No início deste ano, a mãe Graciele e as duas irmãs de Veron vão morar com ele em São Paulo. A casa dela em Assú ficará com o pai, que recebeu a notícia durante o nosso encontro com a família.
Graciele quer acompanhar mais de perto o filho, agora profissional do Palmeiras.
Imagem: Jordi BordalbaGraciele Fonseca, mãe de Gabriel Veron, durante entrevista ao Esporte Espetacular
Dois anos morando na churrascaria
A vida de Gabriel Veron começou a mudar de fato quando o Santa Cruz de Natal – clube de 1965, mas refundado em 2015 – recebeu um convite para observar uma peneira em Ipanguaçu, cidade vizinha a Assú. Eram cerca de 300 meninos sonhando com uma chance em um clube profissional da capital.
– A gente recebeu um convite de Gilson Sergipano, um amigo de lá, para fazer um peneirão. Eram uns meninos de 16, 17 anos na maioria, e o Veron, com 13, no meio dessa molecada se destacando. Quando terminou a avaliação, fui falar com a mãe dele e perguntei se ela deixava ele ir para Natal para treinar no Santa Cruz, pra gente lapidar o talento dele – conta João Nobre, o Quebra Osso, presidente e praticamente dono do Santa Cruz (RN).
Aliás, o apelido foi dado porque João costumava "quebrar algumas pernas" de adversários, segundo os filhos e amigos dos tempos em que ele era jogador no estado.
– Quebrei duas só numas divididas, o povo exagera muito – diz João, dando risadas.
Quebra Osso, então, levou Gabriel Veron para os alojamentos da churrascaria que ele tinha em Natal. O menino ficaria morando ali enquanto treinasse na base do Santa Cruz.

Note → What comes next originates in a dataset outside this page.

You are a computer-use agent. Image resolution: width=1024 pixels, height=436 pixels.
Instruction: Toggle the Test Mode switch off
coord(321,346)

Imagem: Jordi BordalbaJoão Nobre, o Quebra Osso, presidente do Santa Cruz (RN) e quem descobriu Gabriel Veron
– Deixei ele umas 4h da tarde no apartamento. No dia seguinte, cheguei às 6h para levar para o treino e ele estava com as malas prontas. Disse que não queria ficar sozinho lá, queria voltar pra Assú.
O presidente do Santa Cruz achou um jeito de convencê-lo a ficar: levar para Natal também Rafael, primo de Gabriel Veron. Os dois ficariam treinando no Santa Cruz o tempo que fosse preciso. Depois de dois meses, Rafael desistiu e voltou para Assú. Gabriel Veron, já adaptado a nova vida, seguiu em frente.
O imóvel da churrascaria que foi lar de Veron foi vendido no ano passado. O Quebra Osso abriu nova unidade do seu restaurante em Nova Parnamirim, grande Natal. E pretende construir alojamentos para abrigar novas descobertas que fizer pelo interior do estado.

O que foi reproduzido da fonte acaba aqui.